AT: Although I have written and am currently writing a novel-length work, the short story is the most natural and really my favorite literary genre to write and to read. I often imagine the world around me as a series of short stories, some with recurring characters and overlapping themes; some very real and others truly surreal. Ideas for stories enter my head-space fairly often, and as I begin to put them down on the page, they become richer and more exciting. Connections start to occur and the ideas begin to take on a certain shape. Once that shape is in place, I keep cycling around it, like a kid in a malleable cul-de-sac, letting my imagination run wild and allowing new possibilities to emerge within a space that grows more familiar and mysterious with each new lap. Creating fiction involves such a process of writing and rewriting, that I relish the opportunity to read over a complete work nearly every time I revise, which is something that short story writing usually allows. It is the ideal drafting process for me, and it’s a literary form I really love.
DW: Where do short stories fit within your life as a reader?
AT: I was introduced to and really came to love so many of my literary heroes from the short story: from Borges and Kafka to James Baldwin, Flannery O’Connor, Grace Paley, Lorrie Moore, George Saunders, Aimee Bender, and the list, thankfully, goes on and on. I read them and teach them all the time. There is an obvious appeal: you can start and finish a story over a cup of coffee or in the bath or before bed. And just like that, this complete thing is now living in your mind where it can hang out on its own, or interact with other, fully or half-formed things, influence the way you think about the world. And if you want, you can read the same story again in a short enough period of time, and it takes on more color and complexion, more definition to help you understand and relate to circumstances and events both inside and outside the text. What more could you ask for?

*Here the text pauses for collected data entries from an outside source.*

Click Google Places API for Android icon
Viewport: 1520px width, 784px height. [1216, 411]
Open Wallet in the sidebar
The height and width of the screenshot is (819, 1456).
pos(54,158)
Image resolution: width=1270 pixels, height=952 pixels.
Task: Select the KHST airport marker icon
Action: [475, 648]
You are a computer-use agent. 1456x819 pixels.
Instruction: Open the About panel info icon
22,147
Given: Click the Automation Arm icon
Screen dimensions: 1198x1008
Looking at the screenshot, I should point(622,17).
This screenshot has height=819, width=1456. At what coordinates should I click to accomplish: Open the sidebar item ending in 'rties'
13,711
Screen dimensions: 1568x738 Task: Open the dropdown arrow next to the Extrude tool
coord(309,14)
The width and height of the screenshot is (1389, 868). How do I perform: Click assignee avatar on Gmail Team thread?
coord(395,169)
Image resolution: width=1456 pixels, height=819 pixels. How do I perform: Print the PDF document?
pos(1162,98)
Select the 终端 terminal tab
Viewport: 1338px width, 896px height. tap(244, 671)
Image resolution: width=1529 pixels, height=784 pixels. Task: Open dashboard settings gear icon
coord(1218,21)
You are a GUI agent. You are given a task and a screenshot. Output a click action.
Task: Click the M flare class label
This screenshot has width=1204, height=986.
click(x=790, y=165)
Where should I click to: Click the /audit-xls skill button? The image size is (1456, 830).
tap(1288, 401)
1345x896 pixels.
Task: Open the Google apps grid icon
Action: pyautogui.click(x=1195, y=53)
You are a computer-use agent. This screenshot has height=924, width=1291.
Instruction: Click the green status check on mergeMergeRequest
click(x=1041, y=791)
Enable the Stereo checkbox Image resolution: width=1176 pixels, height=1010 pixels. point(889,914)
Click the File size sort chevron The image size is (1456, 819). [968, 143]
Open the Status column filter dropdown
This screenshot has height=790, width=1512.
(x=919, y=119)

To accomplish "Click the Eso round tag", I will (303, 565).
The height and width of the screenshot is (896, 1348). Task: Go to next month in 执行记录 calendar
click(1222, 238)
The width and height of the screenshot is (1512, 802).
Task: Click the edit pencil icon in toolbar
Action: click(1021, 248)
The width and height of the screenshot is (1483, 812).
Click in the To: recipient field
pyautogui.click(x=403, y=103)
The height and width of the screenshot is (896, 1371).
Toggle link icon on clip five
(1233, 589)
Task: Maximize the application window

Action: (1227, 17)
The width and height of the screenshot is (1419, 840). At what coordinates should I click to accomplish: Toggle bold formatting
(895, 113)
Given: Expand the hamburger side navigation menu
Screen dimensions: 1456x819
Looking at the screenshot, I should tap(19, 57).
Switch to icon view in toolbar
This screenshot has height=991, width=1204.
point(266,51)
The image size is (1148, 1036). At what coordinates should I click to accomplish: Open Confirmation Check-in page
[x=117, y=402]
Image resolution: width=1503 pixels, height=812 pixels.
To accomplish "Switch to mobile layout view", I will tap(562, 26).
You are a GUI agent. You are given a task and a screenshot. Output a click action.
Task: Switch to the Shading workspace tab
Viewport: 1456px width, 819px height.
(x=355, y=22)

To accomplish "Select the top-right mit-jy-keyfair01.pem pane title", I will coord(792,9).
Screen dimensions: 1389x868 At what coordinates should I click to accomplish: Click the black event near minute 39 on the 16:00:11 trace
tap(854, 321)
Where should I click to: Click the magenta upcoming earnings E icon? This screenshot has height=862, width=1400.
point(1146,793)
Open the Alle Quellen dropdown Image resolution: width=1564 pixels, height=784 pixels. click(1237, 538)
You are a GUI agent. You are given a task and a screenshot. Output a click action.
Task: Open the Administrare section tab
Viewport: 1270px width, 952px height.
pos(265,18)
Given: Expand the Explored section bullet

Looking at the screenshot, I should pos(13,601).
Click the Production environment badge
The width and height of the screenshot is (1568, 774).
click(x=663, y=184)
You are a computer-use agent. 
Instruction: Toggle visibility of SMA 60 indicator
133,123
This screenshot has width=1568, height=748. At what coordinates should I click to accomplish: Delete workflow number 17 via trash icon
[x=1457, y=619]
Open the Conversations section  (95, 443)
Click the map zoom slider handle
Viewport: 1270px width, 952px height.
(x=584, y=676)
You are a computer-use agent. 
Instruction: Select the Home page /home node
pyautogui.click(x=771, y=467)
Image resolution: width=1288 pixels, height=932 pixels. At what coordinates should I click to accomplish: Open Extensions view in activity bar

DW: How will you be celebrating National Short Story Month this May?
AT: I have the pleasure of teaching literature and creative writing at a small college in Massachusetts, so May is a wonderful time to celebrate National Short Story Month as we revise and reflect on the work we’ve been reading and writing. In my creative writing class, we not only share our short story revisions, but we comprise a collective list of stories that we didn’t read for the class—gifting these recommendations to each other—and begin to scratch out the beginnings of our next writing projects. Whenever possible, I like to end courses with beginnings, and in this case, we have new stories to write and to read—a fitting way to celebrate this most worthy month!
DW: Thank you very much for your time!
AT: It was a thrill to think and to write about the short story. Thank you so much for the opportunity and for being such a champion of the genre!
Aaron Tillman is a fiction writer and 2018 Pushcart Prize nominee. He is Associate Professor of English at Newbury College and Director of Newbury's Honors Program. His short story collection, Every Single Bone in My Brain, was published by Braddock Avenue Books in July of 2017, and his book of criticism, Magical American Jew: The Enigma of Difference in Contemporary Jewish American Short Fiction and Film, was published by Lexington Books in November 2017. Aaron received a Short Story Award for New Writers from Glimmer Train Stories and won First Prize in the Nancy Potter Short Story Contest at University of Rhode Island. Two pieces of his flash fiction were nominated for inclusion in The Best Small Fictions of 2015 anthology, and his novel was a finalist in the 2016 Molly Ivors Prize for Fiction. His stories have appeared in Mississippi Review, Glimmer Train Stories, Sou'Wester, upstreet, The Tishman Review, The Madison Review, Arcadia Magazine, The Carolina Quarterly, great weather for MEDIA, Prick of the Spindle, Burrow Press Review, and elsewhere. He has recorded two stories for broadcast on the Words & Music program at Tufts University and another for Functionally Literate Radio. His essays have appeared in The Writer's Chronicle, Studies in American Humor, Symbolism, The CEA Critic, and The Intersection of Fantasy and Native America (Mythopoeic 2009).